> [Records to process]
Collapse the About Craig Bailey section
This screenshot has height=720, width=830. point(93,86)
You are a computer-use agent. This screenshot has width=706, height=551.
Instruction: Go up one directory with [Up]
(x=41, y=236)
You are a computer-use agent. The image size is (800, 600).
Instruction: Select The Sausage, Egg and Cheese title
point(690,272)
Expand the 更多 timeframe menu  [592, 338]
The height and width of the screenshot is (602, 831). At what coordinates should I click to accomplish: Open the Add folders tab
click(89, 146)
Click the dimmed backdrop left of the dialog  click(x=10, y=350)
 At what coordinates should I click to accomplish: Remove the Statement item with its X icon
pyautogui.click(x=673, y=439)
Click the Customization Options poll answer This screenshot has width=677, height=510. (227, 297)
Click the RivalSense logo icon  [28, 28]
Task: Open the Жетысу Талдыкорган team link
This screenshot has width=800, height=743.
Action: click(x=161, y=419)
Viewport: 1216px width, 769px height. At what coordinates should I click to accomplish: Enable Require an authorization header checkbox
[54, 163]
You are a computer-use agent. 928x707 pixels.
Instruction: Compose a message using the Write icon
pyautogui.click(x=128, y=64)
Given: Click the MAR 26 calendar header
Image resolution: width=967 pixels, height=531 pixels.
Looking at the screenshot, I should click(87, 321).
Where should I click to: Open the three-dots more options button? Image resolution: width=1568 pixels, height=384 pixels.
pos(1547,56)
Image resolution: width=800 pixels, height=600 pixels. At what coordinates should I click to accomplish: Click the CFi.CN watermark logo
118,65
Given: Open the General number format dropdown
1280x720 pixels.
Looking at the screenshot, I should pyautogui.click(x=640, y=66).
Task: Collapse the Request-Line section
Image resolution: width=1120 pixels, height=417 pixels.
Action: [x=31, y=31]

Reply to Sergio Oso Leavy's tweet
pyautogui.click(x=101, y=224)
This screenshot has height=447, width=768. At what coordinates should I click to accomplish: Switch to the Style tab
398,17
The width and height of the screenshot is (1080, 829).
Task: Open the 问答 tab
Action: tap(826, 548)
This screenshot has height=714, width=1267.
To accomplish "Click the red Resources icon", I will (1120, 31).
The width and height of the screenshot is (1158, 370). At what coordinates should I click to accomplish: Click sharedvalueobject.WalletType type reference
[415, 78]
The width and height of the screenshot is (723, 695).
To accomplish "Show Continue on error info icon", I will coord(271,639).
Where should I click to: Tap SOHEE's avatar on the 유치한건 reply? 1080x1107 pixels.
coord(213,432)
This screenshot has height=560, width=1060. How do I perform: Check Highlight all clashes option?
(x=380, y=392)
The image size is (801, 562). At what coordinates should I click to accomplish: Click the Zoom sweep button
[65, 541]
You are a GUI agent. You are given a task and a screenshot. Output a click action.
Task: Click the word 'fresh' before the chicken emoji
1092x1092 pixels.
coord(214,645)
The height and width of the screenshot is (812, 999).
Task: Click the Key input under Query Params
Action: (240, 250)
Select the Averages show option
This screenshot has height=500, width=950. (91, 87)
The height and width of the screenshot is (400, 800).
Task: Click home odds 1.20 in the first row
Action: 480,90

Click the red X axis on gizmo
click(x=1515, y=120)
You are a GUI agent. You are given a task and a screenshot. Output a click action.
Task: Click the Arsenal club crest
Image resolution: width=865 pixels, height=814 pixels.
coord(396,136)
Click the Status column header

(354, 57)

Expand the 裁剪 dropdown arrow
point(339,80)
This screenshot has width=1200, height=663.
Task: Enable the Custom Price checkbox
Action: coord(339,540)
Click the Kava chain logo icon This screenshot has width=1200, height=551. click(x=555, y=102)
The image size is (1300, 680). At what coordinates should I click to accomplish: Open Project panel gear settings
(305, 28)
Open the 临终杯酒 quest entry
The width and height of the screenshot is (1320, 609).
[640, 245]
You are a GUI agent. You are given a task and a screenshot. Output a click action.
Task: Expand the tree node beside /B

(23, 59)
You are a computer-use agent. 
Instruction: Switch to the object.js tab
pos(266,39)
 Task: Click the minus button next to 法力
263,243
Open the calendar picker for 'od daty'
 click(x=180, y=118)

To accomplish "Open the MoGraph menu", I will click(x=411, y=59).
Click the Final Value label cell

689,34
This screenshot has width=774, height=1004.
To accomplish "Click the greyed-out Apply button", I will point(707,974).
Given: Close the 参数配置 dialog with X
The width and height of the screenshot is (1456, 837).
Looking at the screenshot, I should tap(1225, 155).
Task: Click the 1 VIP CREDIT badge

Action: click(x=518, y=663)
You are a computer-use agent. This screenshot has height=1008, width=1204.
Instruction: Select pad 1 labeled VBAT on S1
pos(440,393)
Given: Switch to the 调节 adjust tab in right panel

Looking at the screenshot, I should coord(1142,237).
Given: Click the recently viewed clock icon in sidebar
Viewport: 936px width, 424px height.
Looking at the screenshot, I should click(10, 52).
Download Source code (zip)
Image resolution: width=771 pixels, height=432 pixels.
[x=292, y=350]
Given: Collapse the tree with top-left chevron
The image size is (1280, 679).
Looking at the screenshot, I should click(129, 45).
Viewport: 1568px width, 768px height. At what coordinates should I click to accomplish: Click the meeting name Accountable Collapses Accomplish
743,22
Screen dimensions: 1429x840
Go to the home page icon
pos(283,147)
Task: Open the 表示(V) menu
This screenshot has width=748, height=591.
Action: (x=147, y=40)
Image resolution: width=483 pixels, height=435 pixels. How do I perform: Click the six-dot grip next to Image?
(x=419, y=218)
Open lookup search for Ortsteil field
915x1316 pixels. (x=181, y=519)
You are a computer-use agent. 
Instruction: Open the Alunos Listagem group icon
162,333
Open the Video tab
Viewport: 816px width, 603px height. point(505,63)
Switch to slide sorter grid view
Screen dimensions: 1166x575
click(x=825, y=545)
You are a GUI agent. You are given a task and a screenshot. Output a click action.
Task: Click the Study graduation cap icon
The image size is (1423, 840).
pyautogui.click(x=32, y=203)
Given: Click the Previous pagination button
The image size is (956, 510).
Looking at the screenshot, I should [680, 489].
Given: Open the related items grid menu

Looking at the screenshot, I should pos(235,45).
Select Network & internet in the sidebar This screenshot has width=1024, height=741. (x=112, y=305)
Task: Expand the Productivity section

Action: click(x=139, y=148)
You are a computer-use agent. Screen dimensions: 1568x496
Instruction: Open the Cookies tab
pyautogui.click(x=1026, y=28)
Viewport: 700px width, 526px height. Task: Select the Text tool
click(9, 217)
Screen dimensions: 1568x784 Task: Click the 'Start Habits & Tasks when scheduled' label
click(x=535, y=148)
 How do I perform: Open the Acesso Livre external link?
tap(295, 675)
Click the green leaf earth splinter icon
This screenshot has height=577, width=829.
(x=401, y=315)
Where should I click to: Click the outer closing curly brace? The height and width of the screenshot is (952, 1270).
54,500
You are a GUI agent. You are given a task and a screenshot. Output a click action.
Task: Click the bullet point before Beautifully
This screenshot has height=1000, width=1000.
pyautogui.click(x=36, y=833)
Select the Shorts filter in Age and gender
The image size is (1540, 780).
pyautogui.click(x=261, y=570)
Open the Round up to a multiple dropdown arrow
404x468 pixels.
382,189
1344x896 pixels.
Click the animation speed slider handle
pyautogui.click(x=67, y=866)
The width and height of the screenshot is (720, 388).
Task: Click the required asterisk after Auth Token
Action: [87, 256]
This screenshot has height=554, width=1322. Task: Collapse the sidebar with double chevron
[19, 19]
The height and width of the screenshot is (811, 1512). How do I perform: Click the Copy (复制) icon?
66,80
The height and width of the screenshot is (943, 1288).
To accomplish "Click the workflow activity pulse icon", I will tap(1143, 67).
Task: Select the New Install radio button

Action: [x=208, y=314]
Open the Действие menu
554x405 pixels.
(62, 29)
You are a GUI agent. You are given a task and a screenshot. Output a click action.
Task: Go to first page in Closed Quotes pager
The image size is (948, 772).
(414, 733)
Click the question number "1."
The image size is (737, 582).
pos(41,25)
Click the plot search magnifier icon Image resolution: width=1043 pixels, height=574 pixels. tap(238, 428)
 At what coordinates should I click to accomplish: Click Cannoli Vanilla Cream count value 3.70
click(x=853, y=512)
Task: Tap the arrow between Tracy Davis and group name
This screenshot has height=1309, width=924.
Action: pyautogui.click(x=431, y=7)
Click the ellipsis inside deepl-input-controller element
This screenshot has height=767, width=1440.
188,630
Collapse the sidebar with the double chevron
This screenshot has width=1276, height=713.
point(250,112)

> [Task brief]
Take every line from the records above that has the word "computer" and copy it.

> [Solution]
You are a computer-use agent. This screenshot has width=706, height=551.
You are a computer-use agent. The image size is (800, 600).
You are a computer-use agent. 928x707 pixels.
You are a computer-use agent. 
You are a computer-use agent. This screenshot has height=1008, width=1204.
You are a computer-use agent. 
You are a computer-use agent. Screen dimensions: 1568x496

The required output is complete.